[DATASET CONTENT start]
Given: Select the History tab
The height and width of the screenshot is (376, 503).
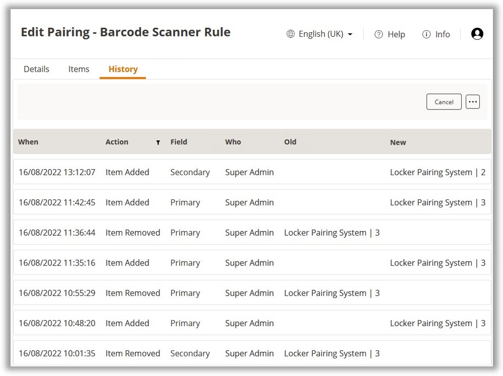Looking at the screenshot, I should coord(123,69).
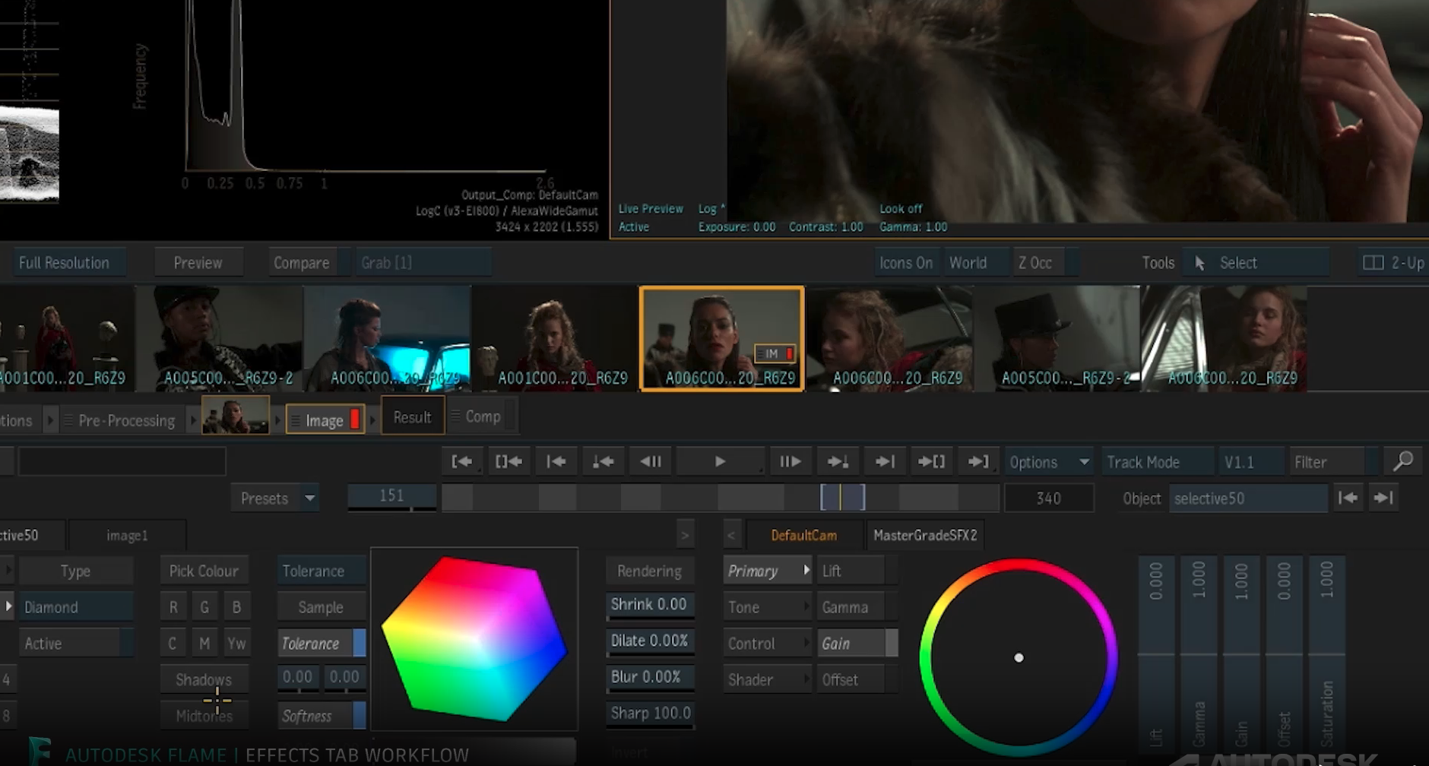
Task: Expand the Primary grading menu
Action: pos(766,571)
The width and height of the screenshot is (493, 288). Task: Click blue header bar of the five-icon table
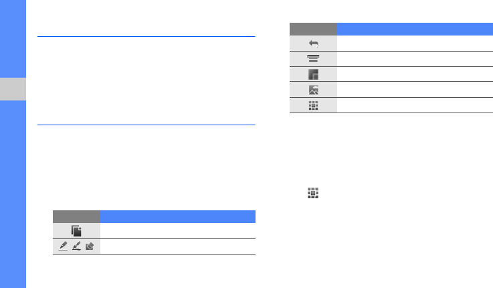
[DATASET CONTENT end]
* **TO DO**:
Reproduce every line of the records above verbatim, omitting the pictures.

* **ANSWER TO THE PROBLEM**:
Given: Select the History tab
The height and width of the screenshot is (376, 503).
Looking at the screenshot, I should coord(123,69).
Task: Expand the Primary grading menu
Action: pos(766,571)
The width and height of the screenshot is (493, 288). Task: Click blue header bar of the five-icon table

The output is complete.